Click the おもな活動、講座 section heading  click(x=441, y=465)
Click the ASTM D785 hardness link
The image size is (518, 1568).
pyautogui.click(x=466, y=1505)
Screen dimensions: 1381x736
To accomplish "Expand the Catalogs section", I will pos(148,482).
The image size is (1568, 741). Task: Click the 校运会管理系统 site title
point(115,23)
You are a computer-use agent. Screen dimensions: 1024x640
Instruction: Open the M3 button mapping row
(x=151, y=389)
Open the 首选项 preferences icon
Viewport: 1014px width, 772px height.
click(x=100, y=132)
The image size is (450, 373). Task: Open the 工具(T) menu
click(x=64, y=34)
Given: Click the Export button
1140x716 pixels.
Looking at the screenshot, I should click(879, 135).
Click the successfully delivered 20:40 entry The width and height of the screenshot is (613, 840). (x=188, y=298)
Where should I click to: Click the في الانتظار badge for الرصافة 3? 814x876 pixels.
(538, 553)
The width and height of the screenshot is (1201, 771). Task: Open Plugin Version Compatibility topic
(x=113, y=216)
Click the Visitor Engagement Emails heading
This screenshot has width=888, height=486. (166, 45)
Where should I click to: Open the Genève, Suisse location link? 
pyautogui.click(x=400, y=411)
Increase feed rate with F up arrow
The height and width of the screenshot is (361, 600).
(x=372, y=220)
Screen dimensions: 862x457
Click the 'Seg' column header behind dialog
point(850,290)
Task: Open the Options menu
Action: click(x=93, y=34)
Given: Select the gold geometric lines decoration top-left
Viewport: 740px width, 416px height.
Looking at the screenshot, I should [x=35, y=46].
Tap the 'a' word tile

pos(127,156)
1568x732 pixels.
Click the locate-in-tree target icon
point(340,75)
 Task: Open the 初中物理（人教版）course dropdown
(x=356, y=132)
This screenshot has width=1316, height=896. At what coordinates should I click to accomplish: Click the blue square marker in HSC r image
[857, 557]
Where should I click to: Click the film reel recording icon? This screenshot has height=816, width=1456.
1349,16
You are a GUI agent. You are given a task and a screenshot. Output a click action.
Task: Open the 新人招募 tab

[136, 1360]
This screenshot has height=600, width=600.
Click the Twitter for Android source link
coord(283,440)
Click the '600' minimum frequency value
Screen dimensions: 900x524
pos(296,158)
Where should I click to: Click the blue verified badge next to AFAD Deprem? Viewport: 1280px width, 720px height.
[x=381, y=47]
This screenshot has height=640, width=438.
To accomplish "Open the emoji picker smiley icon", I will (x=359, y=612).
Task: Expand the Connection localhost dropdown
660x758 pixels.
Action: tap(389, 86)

### ASSIGNMENT
Report the number of lines in the entries above that include the string "agent". Give nothing but the number.

### FINAL ANSWER
2